Rhiannon pulled the chair and its cargo on to the drive, then stooped to retrieve the bright wool shawl which fell from her child’s shoulders when he recoiled from the terrified mare. The housekeeper appeared in McKenna’s view, spoke to her mistress, then took charge of the wheelchair and its passenger as Rhiannon walked away.
‘Come to the drawing-room.’ She stood in the doorway, and as McKenna followed her down the hall, scents of smokiness and perfume drifted towards him from her clothes and hair. They passed the music-room, its door wide open, the ebony piano in gauzy shrouds.
‘I wanted to see your husband,’ McKenna said. ‘Isn’t he here?’
‘No.’ Dropping her coat and gloves on the floor, she slumped in a chair, gesturing her visitor to another seat.
‘I saw Mari with Mrs Hughes and Gary.’
‘Did you? I’ve offered to cover the legal costs if Gary wants to sue the council for negligence and personal injury. He needs to act quickly, doesn’t he? When people see what others made of him, they’ll judge him worth nothing but contempt.’
‘And will you offer the same facility to others?’ McKenna asked. ‘The Thomases, for instance?’
‘Even my money doesn’t flow endlessly,’ Rhiannon said sharply. ‘I think I’ve already underwritten any dues I might have to that family.’
‘Your husband might think differently. Where is he?’
‘Away on business.’
‘What kind of business?’
‘His kind of business, raiding someone’s emotional assets. He’s almost bankrupted mine, but I don’t expect he’ll have the slightest difficulty finding some other fool willing to pay any price for a glimpse of that wistful smile. He’s always had an excellent nose for a deal to suit himself.’ She stared at McKenna. ‘I thought for a while you were one of his conquests, before I realized you don’t belong to anyone.’
‘You’ve become very cruel.’
‘Perhaps I’ve absorbed some of your ruthlessness, Mr McKenna. Perhaps my mercy drained away. Who knows?’
‘Will he come back?’
‘He usually does.’ She held out her hands to the fire. ‘But this time I might tell him to go away again. I might point out I could have mounted one of the horses if I really wanted to be taken for a ride.’
‘A shift of perspective might reveal just another deceiving façade,’ McKenna said. ‘Your husband isn’t the fatally wounded soul you imagined for so long, or the monster you see before you now. And for all you know, he might have constructed the face he believed you wanted to see. Everyone dissembles, and even your son has his mystery.’
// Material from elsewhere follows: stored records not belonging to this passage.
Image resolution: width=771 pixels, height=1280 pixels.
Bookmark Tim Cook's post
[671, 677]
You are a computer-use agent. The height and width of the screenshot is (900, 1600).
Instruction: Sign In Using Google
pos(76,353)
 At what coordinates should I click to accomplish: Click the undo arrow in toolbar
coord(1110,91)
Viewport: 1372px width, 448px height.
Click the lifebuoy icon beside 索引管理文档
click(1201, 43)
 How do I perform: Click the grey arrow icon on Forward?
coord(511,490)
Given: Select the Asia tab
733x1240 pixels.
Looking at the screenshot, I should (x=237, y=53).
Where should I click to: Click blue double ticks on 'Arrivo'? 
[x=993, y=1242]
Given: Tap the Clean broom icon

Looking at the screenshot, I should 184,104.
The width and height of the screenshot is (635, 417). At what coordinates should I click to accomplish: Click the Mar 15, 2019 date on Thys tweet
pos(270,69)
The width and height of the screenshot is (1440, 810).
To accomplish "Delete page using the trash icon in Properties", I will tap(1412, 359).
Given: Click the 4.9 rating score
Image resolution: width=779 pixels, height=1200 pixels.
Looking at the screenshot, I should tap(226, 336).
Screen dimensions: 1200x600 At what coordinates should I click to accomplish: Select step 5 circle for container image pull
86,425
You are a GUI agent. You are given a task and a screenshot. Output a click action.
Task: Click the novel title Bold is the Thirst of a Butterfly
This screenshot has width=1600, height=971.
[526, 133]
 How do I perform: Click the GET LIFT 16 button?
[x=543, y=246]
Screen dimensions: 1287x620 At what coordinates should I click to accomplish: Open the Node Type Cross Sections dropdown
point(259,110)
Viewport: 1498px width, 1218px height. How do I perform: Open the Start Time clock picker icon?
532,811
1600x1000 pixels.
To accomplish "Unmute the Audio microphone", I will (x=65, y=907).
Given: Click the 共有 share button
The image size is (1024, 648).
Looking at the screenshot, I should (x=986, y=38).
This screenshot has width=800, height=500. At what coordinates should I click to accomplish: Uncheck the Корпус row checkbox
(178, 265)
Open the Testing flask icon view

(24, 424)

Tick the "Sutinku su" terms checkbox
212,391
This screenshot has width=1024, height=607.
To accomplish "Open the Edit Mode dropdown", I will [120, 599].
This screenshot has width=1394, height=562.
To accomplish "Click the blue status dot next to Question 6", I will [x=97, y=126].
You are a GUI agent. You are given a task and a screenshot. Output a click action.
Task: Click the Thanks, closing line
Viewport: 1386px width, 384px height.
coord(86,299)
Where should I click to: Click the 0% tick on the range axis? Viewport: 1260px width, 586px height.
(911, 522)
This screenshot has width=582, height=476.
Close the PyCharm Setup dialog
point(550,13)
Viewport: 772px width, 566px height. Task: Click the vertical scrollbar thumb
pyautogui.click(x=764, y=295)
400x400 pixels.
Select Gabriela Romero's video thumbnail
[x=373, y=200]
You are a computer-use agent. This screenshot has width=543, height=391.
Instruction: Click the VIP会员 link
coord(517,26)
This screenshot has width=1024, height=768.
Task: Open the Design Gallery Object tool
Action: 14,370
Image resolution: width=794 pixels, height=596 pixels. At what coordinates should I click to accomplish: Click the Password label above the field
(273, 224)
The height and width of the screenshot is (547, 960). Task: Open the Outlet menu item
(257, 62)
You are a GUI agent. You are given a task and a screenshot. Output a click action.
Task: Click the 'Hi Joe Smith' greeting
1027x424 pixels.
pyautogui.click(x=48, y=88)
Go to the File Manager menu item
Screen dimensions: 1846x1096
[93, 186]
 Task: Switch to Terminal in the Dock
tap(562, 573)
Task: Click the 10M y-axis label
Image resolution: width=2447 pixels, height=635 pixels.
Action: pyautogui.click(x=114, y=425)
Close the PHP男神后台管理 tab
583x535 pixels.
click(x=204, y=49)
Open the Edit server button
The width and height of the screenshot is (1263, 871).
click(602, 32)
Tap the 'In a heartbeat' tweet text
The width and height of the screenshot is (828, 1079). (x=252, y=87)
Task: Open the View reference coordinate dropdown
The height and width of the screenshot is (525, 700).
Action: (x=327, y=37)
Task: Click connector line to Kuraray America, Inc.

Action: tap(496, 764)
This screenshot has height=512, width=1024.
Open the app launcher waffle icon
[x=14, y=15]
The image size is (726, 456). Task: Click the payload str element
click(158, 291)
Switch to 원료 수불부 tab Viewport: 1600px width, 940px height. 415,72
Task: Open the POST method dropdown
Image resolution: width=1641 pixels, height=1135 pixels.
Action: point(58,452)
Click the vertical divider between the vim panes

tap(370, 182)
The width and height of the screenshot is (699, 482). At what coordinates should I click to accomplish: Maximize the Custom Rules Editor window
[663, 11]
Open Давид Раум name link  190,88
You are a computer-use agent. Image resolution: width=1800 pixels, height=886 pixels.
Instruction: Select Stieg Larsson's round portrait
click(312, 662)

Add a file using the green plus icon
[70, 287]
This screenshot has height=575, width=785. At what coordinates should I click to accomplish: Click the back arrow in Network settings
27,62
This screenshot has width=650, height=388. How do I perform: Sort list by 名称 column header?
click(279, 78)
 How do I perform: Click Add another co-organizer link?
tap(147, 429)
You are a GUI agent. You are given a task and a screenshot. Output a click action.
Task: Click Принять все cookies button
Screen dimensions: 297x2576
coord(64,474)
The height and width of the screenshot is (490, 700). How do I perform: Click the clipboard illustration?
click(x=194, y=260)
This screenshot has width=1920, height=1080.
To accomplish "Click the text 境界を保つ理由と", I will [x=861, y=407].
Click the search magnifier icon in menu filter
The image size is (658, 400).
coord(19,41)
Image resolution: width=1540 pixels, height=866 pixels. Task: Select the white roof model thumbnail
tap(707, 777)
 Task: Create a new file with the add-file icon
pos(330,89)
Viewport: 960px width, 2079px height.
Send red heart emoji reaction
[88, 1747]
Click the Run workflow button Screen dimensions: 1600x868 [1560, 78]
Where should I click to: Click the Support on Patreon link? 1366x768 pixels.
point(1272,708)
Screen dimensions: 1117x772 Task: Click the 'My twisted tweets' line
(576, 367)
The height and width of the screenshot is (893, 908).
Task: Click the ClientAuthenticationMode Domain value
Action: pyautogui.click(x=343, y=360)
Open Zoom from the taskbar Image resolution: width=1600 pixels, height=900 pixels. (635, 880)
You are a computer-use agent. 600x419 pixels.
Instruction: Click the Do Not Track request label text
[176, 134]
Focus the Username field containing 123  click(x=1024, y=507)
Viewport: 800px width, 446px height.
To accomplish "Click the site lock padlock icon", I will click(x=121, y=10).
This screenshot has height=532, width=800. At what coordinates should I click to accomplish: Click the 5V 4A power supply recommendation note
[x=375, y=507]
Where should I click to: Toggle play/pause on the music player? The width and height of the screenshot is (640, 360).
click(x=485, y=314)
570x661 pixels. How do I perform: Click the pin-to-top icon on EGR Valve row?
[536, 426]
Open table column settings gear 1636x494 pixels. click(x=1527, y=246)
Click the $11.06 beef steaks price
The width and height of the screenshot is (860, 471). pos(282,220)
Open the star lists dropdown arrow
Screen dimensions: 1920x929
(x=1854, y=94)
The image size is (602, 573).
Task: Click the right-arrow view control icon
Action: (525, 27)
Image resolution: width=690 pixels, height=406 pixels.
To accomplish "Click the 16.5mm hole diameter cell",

‘You know nothing!’ Rhiannon snapped. ‘You haven’t lived with this suffering of his, this inner estate he cultivates like this house and land. You haven’t heard him deplore the way our son was kept alive, while he’s done exactly the same with his misery, instead of letting nature take its course.’ She paused, eyes darkening. ‘And you haven’t had to count the cost of his companionship, over and over again. Arwel’s become the estate’s most recent acquisition, my husband’s latest excuse.’
‘For what?’
‘More suffering. He killed Arwel by default, so he says, so he’s appropriated the guilt and the drama and the self-pity.’ She rubbed her eyes, leaving a smudge of shadow on her face. ‘Carol asked for his help, because she thought power was as thick in his hands as money. She wanted him to vanquish Arwel’s pain and terror, but he did nothing. He says he was terrified of the authority controlling Arwel, but I don’t believe
him. He likes pain. It makes him feel he’s alive, so he never lets it go, even if it’s not his to enjoy. Now, of course, he hopes Carol will never forgive him, even though he wants to be allowed to believe Arwel’s better off dead, and out of the clutches of the incurable sickness they shared.’